The findings showed that the 2/3 and 3/4 cuff sizes underestimated systolic blood pressures, while the 40% criterion showed no difference. This was consistent no matter the age or size of the patient. When assessing diastolic blood pressure, the 40% cuff size overestimated the pressure, while the other two cuffs underestimated the blood pressure. In short, none of the current or previous guidelines' cuffs produced similar blood pressure findings when the measurements were compared to the direct intra-arterial pressures. Again, the only measurement that came out the same was the 40% size with systolic pressures only.

 

The researchers concluded that the many types of blood pressure cuffs available and the inconsistent readings given by these cuffs when compared to direct readings make assessment of pediatric blood pressure a challenge. They recommend further study to find better selection criteria for blood pressure measurement tools for pediatric patients.

 

Janet T. Ihlenfeld RN, PhD

 

Janet T. Ihlenfeld, RN, PhD, is a Professor of Nursing at D'Youville College in Buffalo, NY.

 

Interpreter's Services Beneficial in Pediatric Emergency Departments

Hampers LC, McNulty JE. Professional interpreters and bilingual physicians in a pediatric emergency department. Effect on resource utilization. Arch Pediatr Adolesc Med. 2002;156:1108-1113.

 

Staff in emergency departments often care for families who do not speak English. The availability of interpreters may help in the care of sick children; however, there are no data to indicate the extent of the impact of the interpreters on their care. This study used a survey technique to query emergency room physicians on the extent that caring for non-English-speaking families had an impact on their care and whether the presence of interpreters helped ease the situation.

 

Data were collected in one pediatric emergency department in Chicago from October 1997 to May 1998 and from August 1999 to February 2000. Over that time, data from 4,146 visits from children who had fevers >38.5[degrees]C (52%) or had vomiting or diarrhea were gathered. Questionnaires were given to physicians to ask about their perception of the language ability of the family and whether barriers to health care existed based on the language and the use of the interpreter.

 

The findings showed that 9.2% of the families did not speak English and that this caused a barrier to care.
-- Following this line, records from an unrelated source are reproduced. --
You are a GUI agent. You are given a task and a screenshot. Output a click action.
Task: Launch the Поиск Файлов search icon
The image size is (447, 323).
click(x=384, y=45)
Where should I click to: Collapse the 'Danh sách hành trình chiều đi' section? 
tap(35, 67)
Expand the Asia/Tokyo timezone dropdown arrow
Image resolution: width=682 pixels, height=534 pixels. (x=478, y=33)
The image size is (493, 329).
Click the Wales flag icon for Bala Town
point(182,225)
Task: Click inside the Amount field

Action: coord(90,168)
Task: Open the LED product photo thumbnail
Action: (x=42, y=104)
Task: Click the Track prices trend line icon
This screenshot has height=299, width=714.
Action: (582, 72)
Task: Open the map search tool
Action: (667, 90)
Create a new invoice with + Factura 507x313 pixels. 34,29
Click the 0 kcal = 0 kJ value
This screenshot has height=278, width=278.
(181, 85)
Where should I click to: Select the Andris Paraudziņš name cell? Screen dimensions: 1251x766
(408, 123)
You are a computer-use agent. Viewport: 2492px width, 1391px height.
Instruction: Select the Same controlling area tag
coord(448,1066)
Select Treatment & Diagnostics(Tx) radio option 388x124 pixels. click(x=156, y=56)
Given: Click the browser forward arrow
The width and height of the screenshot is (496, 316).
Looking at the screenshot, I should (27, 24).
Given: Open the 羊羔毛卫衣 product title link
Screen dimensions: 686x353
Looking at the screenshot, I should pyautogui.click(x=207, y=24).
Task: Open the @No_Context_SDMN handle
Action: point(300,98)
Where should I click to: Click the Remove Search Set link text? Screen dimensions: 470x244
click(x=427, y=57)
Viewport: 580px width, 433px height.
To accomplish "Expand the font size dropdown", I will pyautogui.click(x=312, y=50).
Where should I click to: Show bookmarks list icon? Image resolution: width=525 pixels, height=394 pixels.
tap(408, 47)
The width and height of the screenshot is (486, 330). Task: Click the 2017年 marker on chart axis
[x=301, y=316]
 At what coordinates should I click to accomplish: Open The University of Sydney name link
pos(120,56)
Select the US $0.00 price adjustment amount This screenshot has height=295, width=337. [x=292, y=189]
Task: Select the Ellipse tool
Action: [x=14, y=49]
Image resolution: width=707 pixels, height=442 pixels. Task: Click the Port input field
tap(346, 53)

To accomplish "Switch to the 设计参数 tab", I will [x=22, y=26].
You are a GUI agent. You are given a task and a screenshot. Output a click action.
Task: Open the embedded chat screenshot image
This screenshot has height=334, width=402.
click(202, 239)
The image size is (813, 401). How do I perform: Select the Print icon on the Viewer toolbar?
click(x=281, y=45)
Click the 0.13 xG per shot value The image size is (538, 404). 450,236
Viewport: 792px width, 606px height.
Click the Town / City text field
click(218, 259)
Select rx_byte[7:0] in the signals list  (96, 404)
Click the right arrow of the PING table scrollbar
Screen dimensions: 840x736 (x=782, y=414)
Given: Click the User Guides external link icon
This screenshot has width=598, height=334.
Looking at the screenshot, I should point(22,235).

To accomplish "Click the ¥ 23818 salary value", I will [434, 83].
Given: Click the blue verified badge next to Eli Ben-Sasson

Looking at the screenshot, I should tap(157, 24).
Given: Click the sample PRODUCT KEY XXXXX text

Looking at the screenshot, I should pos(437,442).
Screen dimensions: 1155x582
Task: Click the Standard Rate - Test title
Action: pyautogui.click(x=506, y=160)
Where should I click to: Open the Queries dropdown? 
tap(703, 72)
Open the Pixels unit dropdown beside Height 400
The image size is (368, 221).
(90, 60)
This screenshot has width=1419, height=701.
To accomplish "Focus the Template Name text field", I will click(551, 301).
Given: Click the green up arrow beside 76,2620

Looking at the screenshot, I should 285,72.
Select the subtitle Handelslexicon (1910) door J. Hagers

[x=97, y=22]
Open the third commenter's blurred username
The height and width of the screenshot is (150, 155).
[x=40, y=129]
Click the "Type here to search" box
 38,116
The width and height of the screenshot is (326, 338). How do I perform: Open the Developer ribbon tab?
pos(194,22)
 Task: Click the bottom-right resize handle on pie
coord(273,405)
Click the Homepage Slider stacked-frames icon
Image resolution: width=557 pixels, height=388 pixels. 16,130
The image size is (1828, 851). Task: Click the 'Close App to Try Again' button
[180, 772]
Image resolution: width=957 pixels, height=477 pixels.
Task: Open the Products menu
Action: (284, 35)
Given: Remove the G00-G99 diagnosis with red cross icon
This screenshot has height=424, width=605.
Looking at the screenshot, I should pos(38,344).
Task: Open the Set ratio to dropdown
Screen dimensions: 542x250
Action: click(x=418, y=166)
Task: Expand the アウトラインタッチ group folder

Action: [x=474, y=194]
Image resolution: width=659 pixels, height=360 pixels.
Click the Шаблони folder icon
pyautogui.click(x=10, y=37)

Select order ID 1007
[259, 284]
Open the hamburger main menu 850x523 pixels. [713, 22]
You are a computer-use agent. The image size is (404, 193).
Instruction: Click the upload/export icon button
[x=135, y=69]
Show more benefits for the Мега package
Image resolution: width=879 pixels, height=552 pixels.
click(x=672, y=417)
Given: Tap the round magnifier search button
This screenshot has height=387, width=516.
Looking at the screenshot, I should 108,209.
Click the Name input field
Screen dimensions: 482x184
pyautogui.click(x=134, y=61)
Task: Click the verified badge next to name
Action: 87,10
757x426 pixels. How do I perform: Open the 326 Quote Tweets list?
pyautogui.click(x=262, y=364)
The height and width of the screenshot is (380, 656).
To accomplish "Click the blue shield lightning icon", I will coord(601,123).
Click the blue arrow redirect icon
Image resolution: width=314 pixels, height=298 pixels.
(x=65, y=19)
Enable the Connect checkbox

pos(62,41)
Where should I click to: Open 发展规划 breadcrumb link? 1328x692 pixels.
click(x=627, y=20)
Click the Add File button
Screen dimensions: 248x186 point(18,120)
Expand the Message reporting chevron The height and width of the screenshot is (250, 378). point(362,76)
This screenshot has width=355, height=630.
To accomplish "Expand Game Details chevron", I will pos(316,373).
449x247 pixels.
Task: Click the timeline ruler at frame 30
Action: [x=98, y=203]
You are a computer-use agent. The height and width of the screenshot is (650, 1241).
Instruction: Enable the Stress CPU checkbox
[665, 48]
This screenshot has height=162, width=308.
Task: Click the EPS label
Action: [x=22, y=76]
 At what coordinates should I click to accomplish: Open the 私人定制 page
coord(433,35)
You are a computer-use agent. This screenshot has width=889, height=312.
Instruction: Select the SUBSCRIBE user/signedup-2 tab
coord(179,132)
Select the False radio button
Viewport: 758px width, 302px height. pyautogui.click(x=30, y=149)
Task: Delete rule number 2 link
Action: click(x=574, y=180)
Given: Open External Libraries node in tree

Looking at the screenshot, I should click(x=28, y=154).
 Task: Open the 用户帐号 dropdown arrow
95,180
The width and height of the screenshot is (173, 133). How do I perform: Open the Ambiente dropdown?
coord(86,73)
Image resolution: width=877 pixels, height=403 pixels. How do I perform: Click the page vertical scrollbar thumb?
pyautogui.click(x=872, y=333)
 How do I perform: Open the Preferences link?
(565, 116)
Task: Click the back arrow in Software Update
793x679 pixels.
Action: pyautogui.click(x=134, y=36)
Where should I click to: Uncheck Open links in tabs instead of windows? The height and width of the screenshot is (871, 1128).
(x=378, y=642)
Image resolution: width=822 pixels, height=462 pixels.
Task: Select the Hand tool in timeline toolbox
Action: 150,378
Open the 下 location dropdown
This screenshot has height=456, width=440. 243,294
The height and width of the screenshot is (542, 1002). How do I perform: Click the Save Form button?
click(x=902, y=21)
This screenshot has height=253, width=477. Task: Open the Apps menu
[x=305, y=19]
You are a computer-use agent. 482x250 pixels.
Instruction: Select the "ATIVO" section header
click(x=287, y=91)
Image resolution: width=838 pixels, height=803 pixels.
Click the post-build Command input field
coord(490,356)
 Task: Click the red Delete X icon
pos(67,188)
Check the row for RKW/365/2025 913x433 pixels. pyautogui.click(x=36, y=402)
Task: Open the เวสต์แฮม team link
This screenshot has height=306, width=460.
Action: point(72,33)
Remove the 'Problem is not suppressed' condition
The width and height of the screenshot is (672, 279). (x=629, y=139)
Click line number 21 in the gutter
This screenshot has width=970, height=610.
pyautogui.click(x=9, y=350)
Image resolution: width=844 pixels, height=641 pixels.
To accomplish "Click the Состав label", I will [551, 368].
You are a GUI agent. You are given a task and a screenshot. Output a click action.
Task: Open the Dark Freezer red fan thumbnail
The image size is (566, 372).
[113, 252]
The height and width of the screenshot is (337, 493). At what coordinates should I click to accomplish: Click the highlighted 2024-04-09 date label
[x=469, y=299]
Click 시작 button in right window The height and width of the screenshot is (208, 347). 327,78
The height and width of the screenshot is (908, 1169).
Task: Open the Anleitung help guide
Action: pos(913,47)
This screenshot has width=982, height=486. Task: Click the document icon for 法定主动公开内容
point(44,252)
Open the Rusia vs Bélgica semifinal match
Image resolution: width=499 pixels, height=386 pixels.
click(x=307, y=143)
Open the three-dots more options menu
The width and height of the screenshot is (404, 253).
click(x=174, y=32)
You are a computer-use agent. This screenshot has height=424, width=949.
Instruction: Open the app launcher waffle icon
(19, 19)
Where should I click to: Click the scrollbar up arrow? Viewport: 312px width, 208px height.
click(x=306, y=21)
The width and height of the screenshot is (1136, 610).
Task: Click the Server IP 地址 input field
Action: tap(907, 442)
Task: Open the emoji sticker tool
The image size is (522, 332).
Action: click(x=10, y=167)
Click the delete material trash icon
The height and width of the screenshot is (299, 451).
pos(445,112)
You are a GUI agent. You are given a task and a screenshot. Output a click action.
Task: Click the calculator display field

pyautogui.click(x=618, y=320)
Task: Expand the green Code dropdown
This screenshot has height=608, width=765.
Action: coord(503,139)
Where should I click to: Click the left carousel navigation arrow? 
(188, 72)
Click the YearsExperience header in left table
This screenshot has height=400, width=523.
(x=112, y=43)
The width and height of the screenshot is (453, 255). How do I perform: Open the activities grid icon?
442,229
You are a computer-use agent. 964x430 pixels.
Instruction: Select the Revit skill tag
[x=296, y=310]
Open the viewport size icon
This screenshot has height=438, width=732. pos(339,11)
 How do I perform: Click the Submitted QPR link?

About 4% more families did not speak English but they had access to other persons who could interpret for them. Most of the time, the language spoken primarily by the family was Spanish; however, families who spoke Polish, Russian, or Vietnamese were also represented. In the 239 cases who needed the interpreter, 90% were there for the initial diagnoses and interview, while 74% of the time they were there at discharge. Because interpreters were not present for all of the families who needed them, it was found that children in those families received more diagnostic tests, were admitted to the hospital more often, and received more conservative treatment than those who had interpreters. It was also found that patients who had interpreters spent a longer time in the emergency department than those who did not; however, further research would be needed to see if that made a difference in the total care.

 

The researchers recommended more interpreters be used in the emergency department because these data showed that the use of interpreters resulted in decreased costs in both treatment and family needs that were more than offset by the cost of providing the interpreters

 

Janet T. Ihlenfeld RN, PhD

 

Janet T. Ihlenfeld, RN, PhD, is a Professor of Nursing at D'Youville College in Buffalo, NY.